À l’orée de la fin de la Transition politique dans le pays, au terme des élections couplées et en prélude à la mise en place des autres institutions Constitutionnelles, un flou procédural nécessitant des clarification juridique, se dessine à la lecture des articles 70 et 73 de la Constitution, qu’il importe de clarifier pour garantir une application cohérente et éviter des blocages institutionnels
D’un côté, l’article 70 autorise les membres du gouvernement à être élus, ce qui semble valoriser leur participation au processus démocratique.
De l’autre, l’article 73 impose une incompatibilité entre fonctions gouvernementales et mandats parlementaires, obligeant les ministres élus à choisir entre rester au gouvernement ou céder leur mandat à leurs suppléants.
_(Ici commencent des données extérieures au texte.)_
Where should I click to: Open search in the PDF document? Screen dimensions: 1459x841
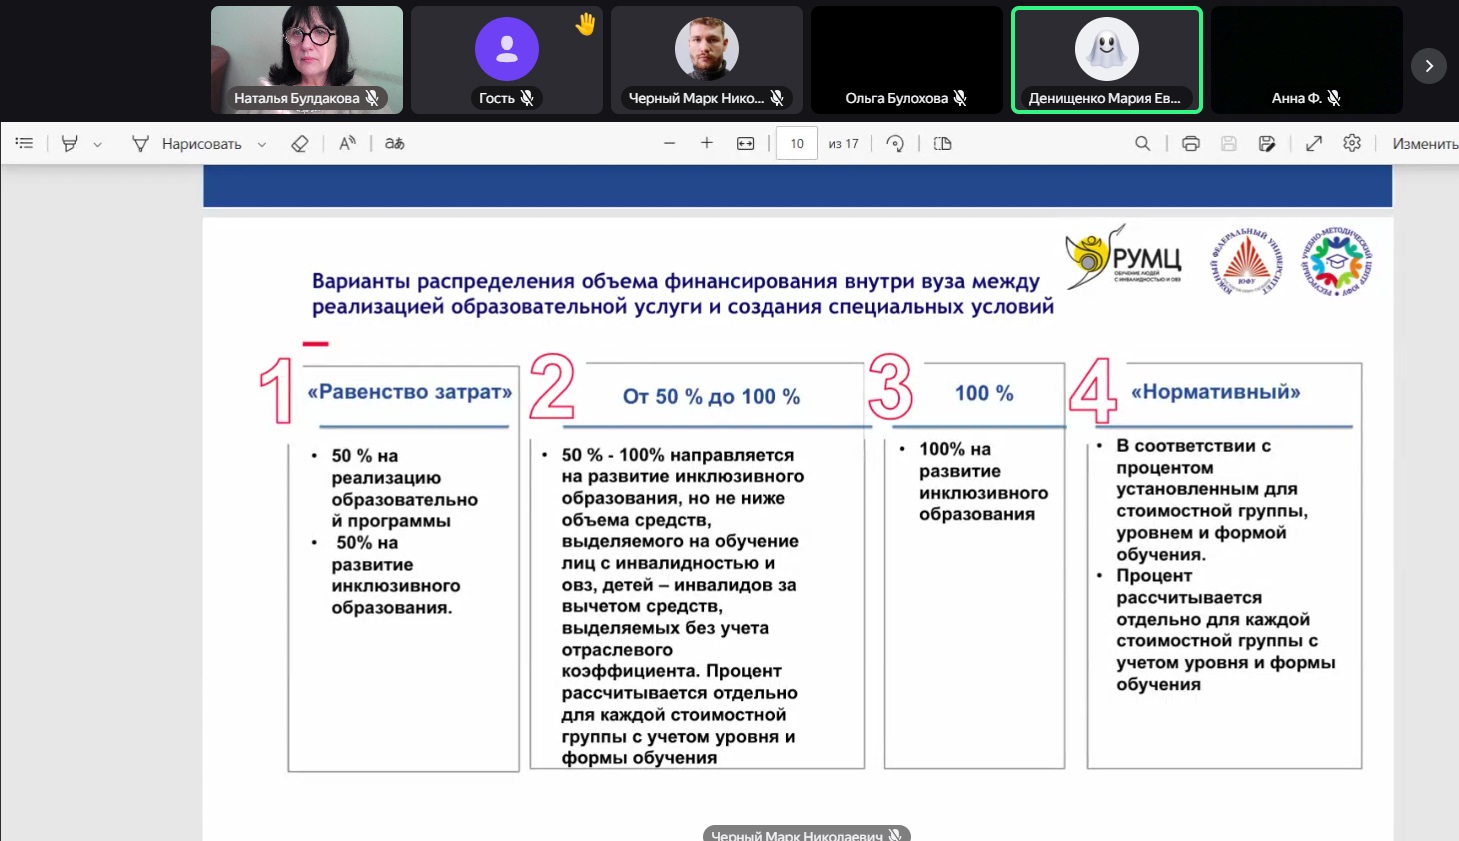coord(1142,144)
Ce mécanisme, bien qu’important pour préserver la séparation des pouvoirs et prévenir les conflits d’intérêts, soulève des questions pratiques, notamment,
A quelle instance adresser une renonciation ?
Quels motifs invoquer pour justifier son choix ?
Comment opérer cette transition en l’absence d’un parlement constitué ?
Une Loi organique ou une clarification juridique s’impose pour répondre à ces interrogations pour garantir une application uniforme des dispositions Constitutionnelles.
Cela impose une communication pédagogique et responsable, non seulement pour informer amplement les acteurs concernés qui ne le sauraient pas, mais aussi pour répondre à l’intérêt croissant de la population pour les questions juridiques et institutionnelles.